I was pregnant. Nothing else mattered. I worked, he worked. My belly got big, I ate a lot. My mother stopped talking to me for some petty reason and I never got to do baby shopping with her, but my husband’s mom did all of that with me. She became family. I’m not sure if it was because she loved me or that baby, but I didn’t care. She was there for me and it felt like family.

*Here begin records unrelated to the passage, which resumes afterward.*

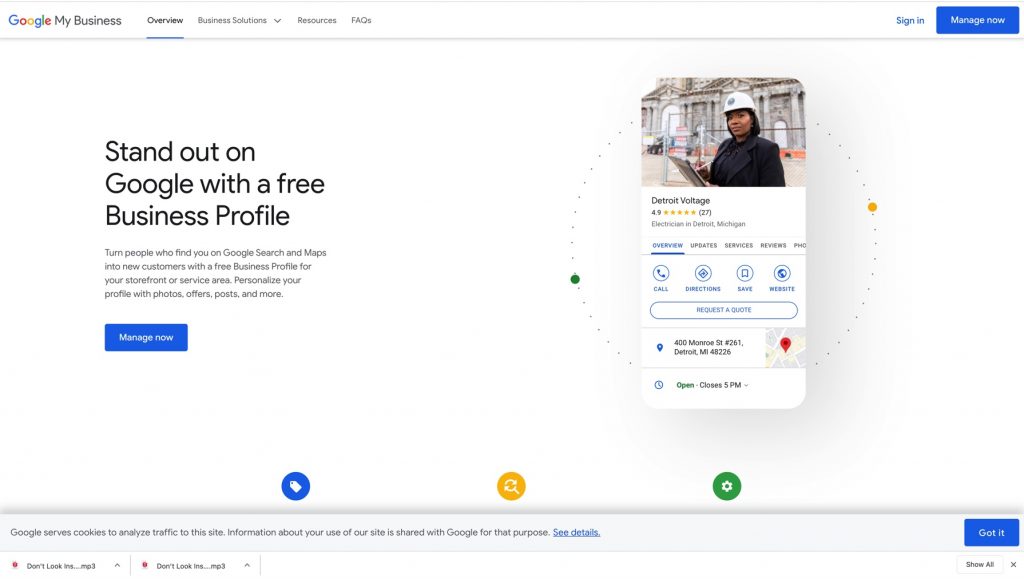Open the Business Solutions dropdown

click(x=239, y=19)
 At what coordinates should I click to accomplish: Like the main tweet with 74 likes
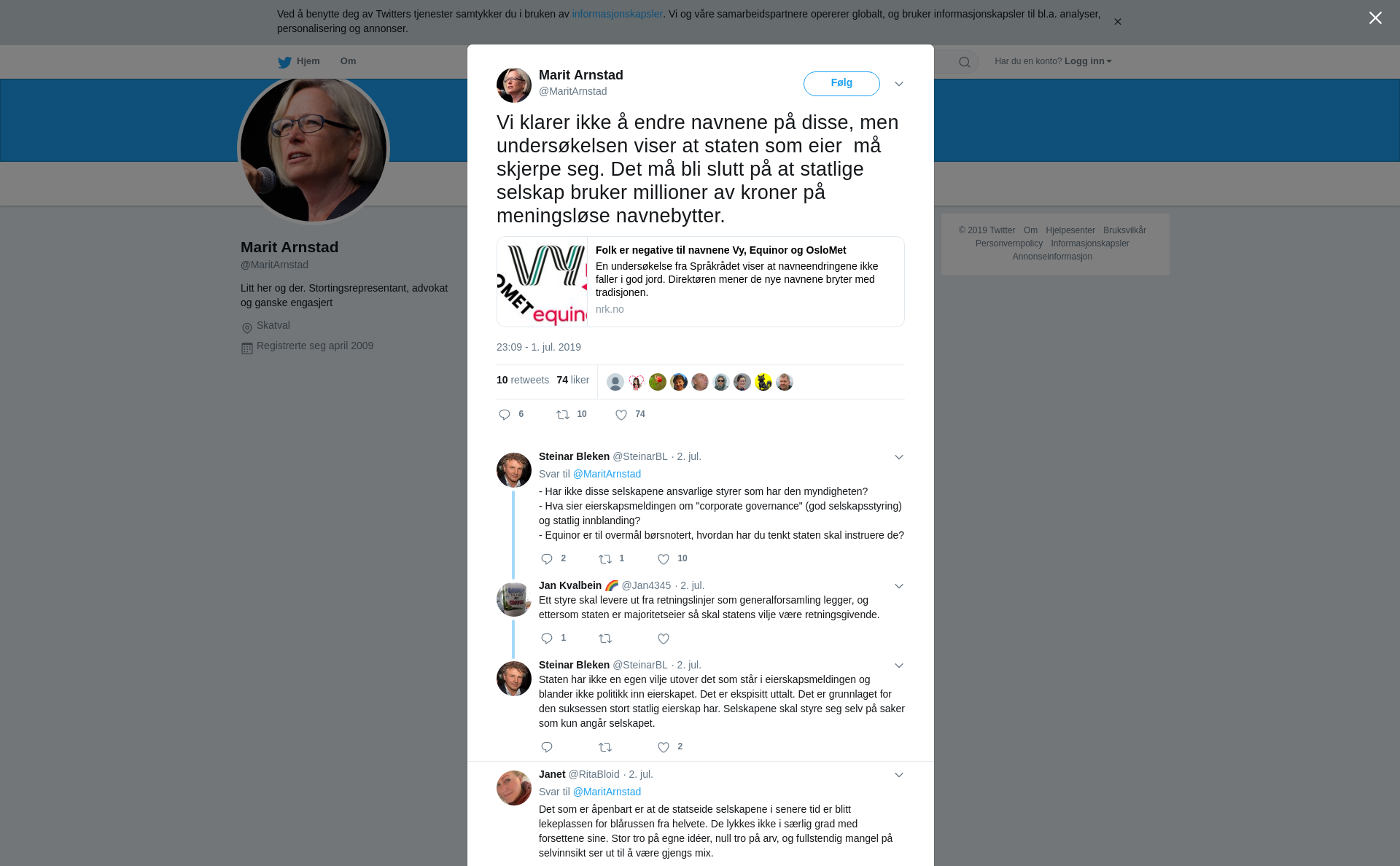point(621,415)
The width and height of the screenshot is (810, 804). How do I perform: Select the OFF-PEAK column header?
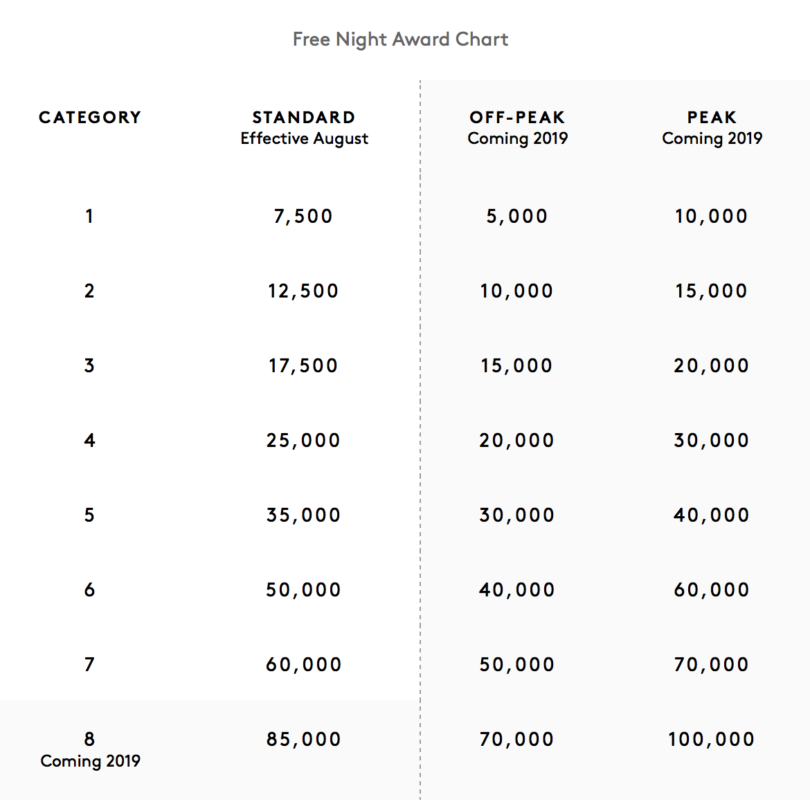tap(517, 117)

I had my baby boy–the one I’d sacrificed everything for. He became my life. He became my reason for life and everything revolves around him–just as it should. He had some struggles early on that we all (my family of former in-laws and I) worked hard to identify and to help him. A year and a half after he was born, I found out I had cervical cancer. I ended up at Mayo Clinic and had a radical hysterectomy at 32. I’d left everything for a family. I had a husband and a son and my husband’s family, but there would be no more babies. That was ok. I knew it was more important for me to take care of my son. Sometimes, things really do happen for a reason.

I knew that my son needed me more than I needed any more kids. The very same day I was diagnosed with cancer, he was diagnosed with congenital hypothyroidism.

Many years later, he was diagnosed with Aspergers and later yet, a genetic disorder called pseudohypothyroidism. I worked, lived, and breathed to help my son. I argued with teachers, family, and doctors for him. I raised that boy so well that one day, he asked if he could leave me and move to his dad’s to learn about the things I couldn’t help him with.

It was 3 years earlier than the regular empty nest would set in. It was a time for me to be proud at how strong and smart he was, but also a time when I knew letting go of my one and only child would be the most difficult for me.

He’s still finding who he is and I’m supporting every little bit of it. But, sometimes that means I step aside and watch him become this amazing person without me.

You’d never know to meet my son today all of the obstacles he’s overcome. You’d never know by looking at or talking to him. But, he knows still that he’s different, special, loved beyond measure, and that’s the best I could do as his mom.

Now, I need to live for me. I’m empty nesting.